CC Galaxy hugs and beams
The Who Tea and Theater - very, very beautiful. I am sorry. Stay strong.! big love beams, too!
To: Pattie Baird
R.I.P.........1 of my best "sandbox buddies" when as teenagers we'd pile into my small car & run up to the Family Dog @ the Great Hwy, park & all places to hear the Grateful Dead, Quicksilver, Big Brother, Airplane....who else????......I can still hear your laugh XOXOmay the 4 winds blow you safely home.....
Gypsy
I am so sorry for your loss. You guys sound like me and my sisters and a couple of friends, piled in the car heading to the city for another evening of music.... Usually the same people in the car and I bet the same for you, so I know how tight a friendship you are grieving. Take care & peace
condolences...
hugs and warm thoughts go out to gypsy cowgirl...as long as you keep pattie in your heart she is never really gone..HUUUUUUGS
Thanks Docks & Noonie
Thanks for your comments.......I tell her kids (now in their 30's) how we'd pile about 7 or 8 of us in my 5 seater 544 Volvo......nutty teenagers that we were-driving was safer 40 yrs ago-not as many freeways & cars, too.....RIP Pattie
Gypsy cowgirl
how hard it is to lose friends along the way.
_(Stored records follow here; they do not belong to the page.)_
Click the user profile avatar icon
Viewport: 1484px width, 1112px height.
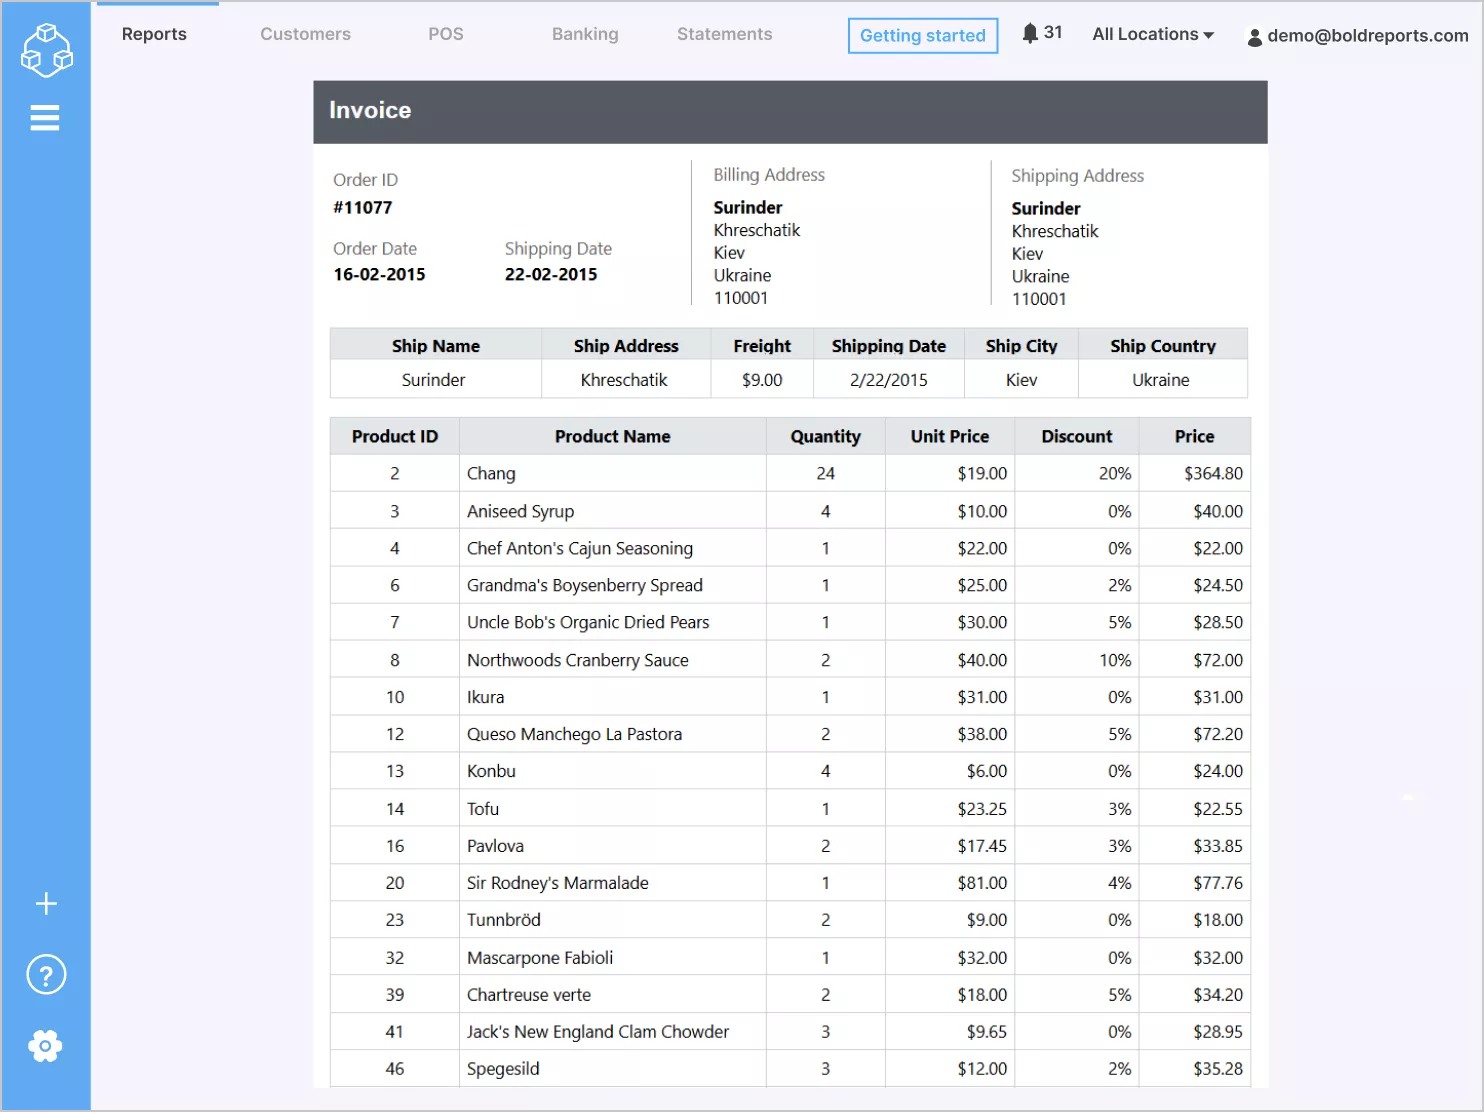tap(1254, 37)
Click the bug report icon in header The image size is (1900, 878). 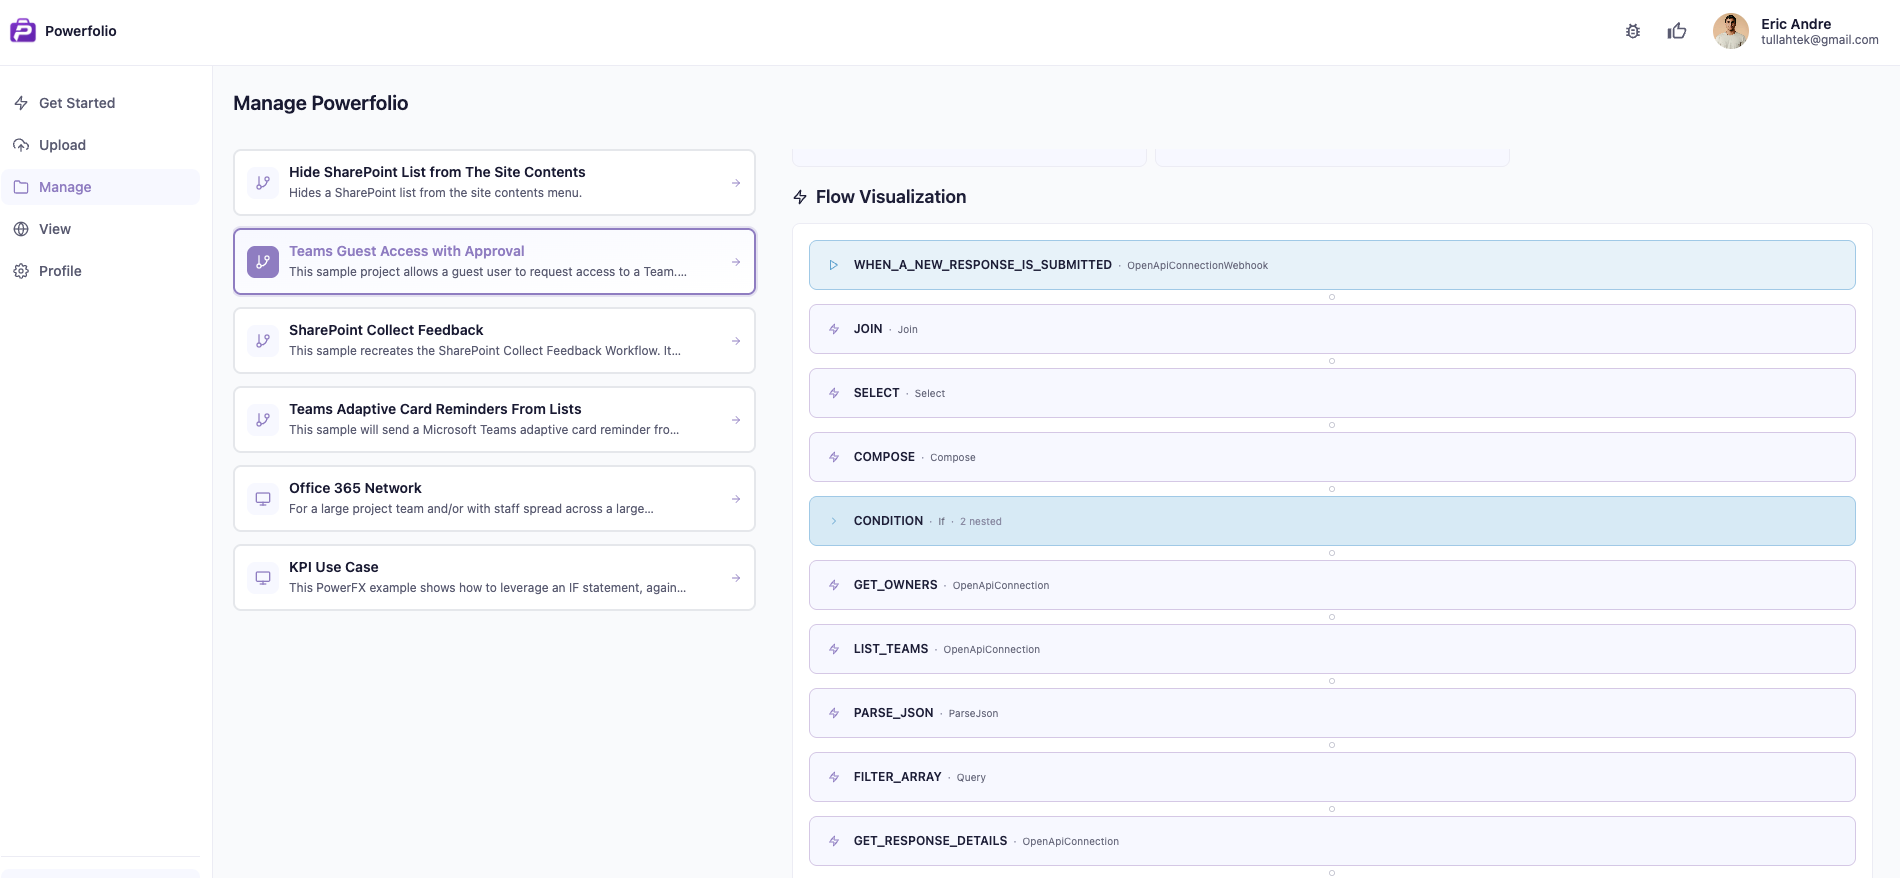coord(1633,31)

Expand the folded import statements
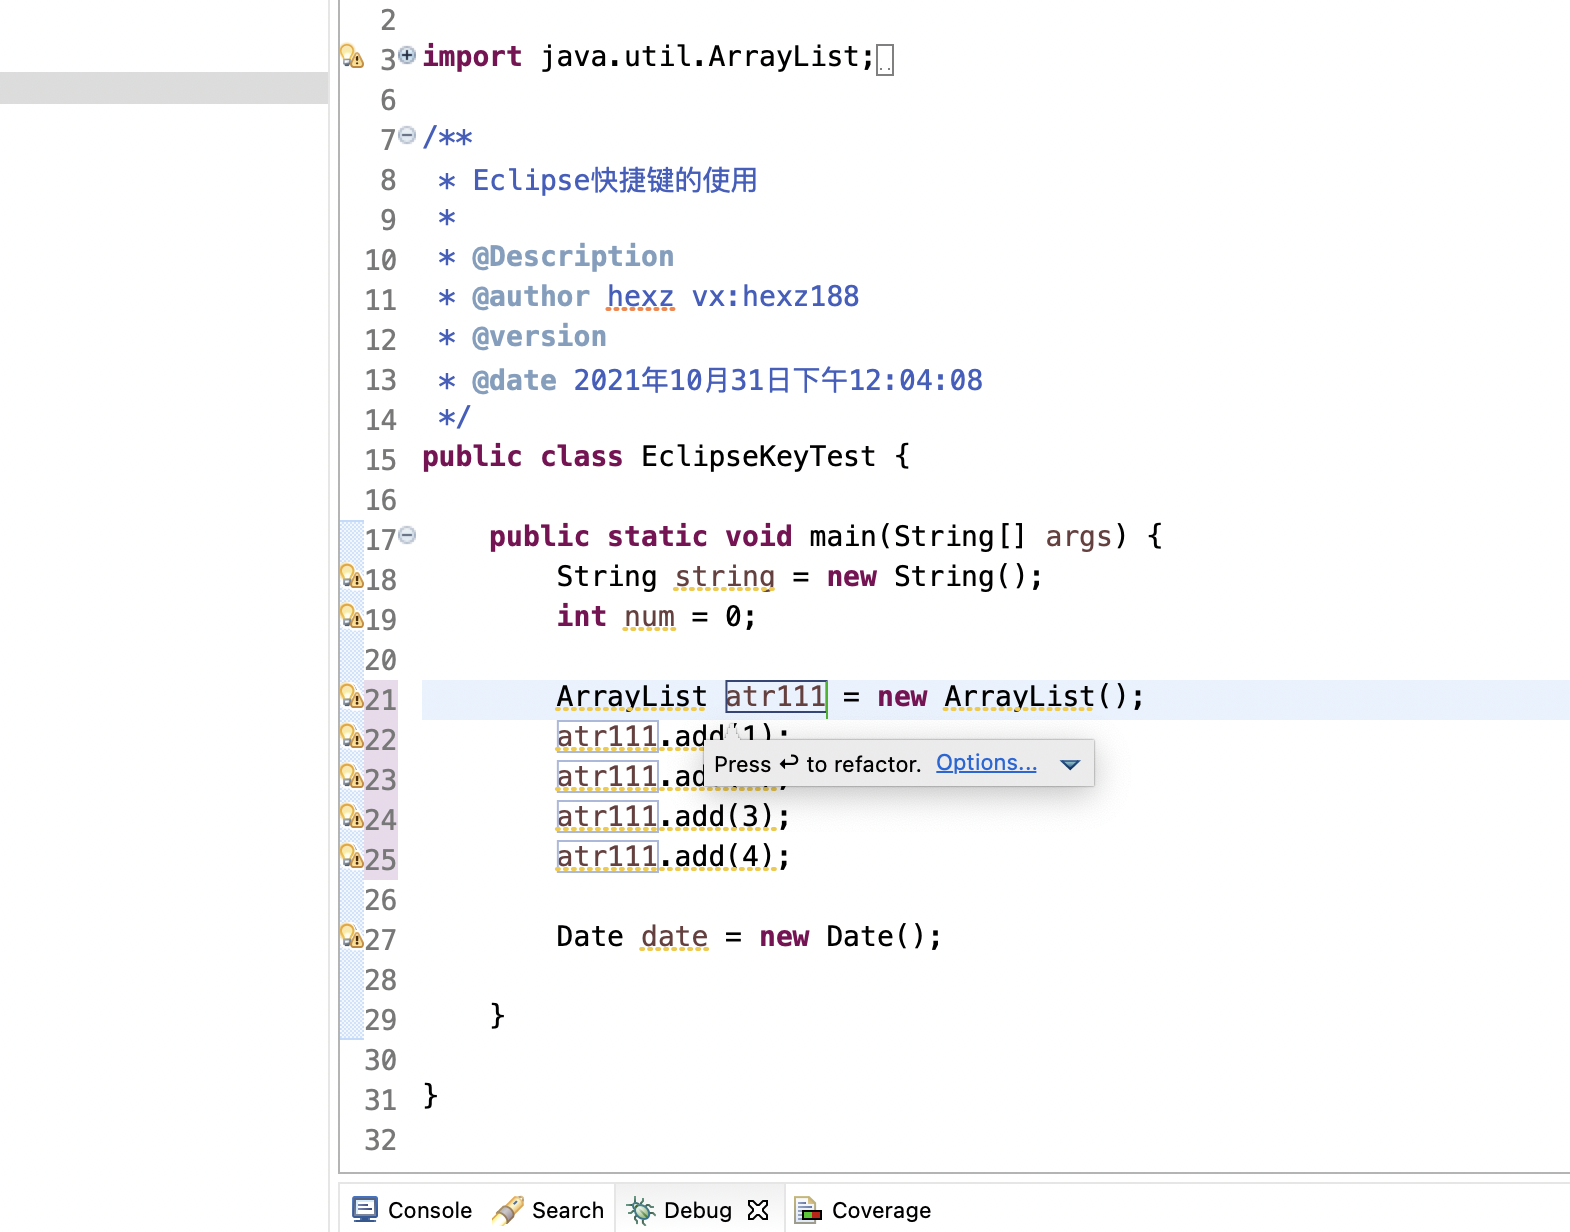tap(407, 55)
many good wishes for Pattie wherever you are and for GC still here in this crazy old world
oh and good to hear from you too johnman we were starting to worry about you
greetings dear friends from the frozen steppes of Kazakhstan
love to all
CB
Not to worry....CB
send me a postcard, though from where ever you are....I love foreign stamps.....thanks for all your comments........Pattie had a good life, that's all we can hope for everyone....xoxo
Pattie....
would be blown away by all these comments & condolences.....! she loved the Grateful Dead & we had so much fun together......should I mention now it was her coercing that I was to be the one to smuggle in the gallon of wine into the Fillmore West summer 1969?? I rarely drank, too.....teenaged wastelands.......
John Lennon - lost to us 29 years ago
thank you still and always
If the doors of perception were cleansed, everything would appear to man as it is, infinite.
William Blake
James Gurley
Founding member and guitarist extraordinaire of Big Brother and the Holding Company passes away from a heart attack on December 20, 2009. A post more eloquent and informed than I could craft can be found here. Another tragic loss of an icon of the generation.
Conversation is always more interesting than recitation, so speak your mind and not someone else's.
Another little piece.....
of our collective heart, gone. So sad to hear, this.
If there is ...
...one record I will never forget, it's "Cheap Thrills". Long before I got into the Dead, who were an acquired taste, were Big Brother & the Holding Co. They could be full-on, into your face or get way down - and soooo bluesy - "Didn't I make you feel ..." And. of course, Mr. Gurley's guitar always led the way. Thank you.
" Where does the time go? "
My sister Patty...
Thinking of you sis and missing you this Holiday season :(It's been 3 years and I miss you every minute of everyday!!
Dance with Jerry <3
R.I.P. to the 36 who died 12/22/77 in Westwego, LA
I began my career in the grain business 6 weeks after the Continental Grain elevator blew up in Westwego, LA, across the Mississippi River from New Orleans.Grain dust is highly volatile, especially within confined space.
Danny Goldsher
Long Time Family member Danny Goldsher ,from Long Island NY. has passed on 12/23/2009He will be missed by many.
Tough week for the birds
A favorite winter-time activity at home in Kansas is feeding and watching the birds who visit any of the 4 feeders I have in the backyard. Before Christmas, I noticed a female cardinal without a tail. Needless to say, I think she's perished, as she has not been around for awhile. Perhaps the ever-increasing influx of mourning doves describes her fate? Stay tuned for more...
Ian Drury, Very good indeed!
Farewell IanSex'n'drugs'n rock'n'roll
Hit me with your rythm stick
A physically challenged maniac for the 80s.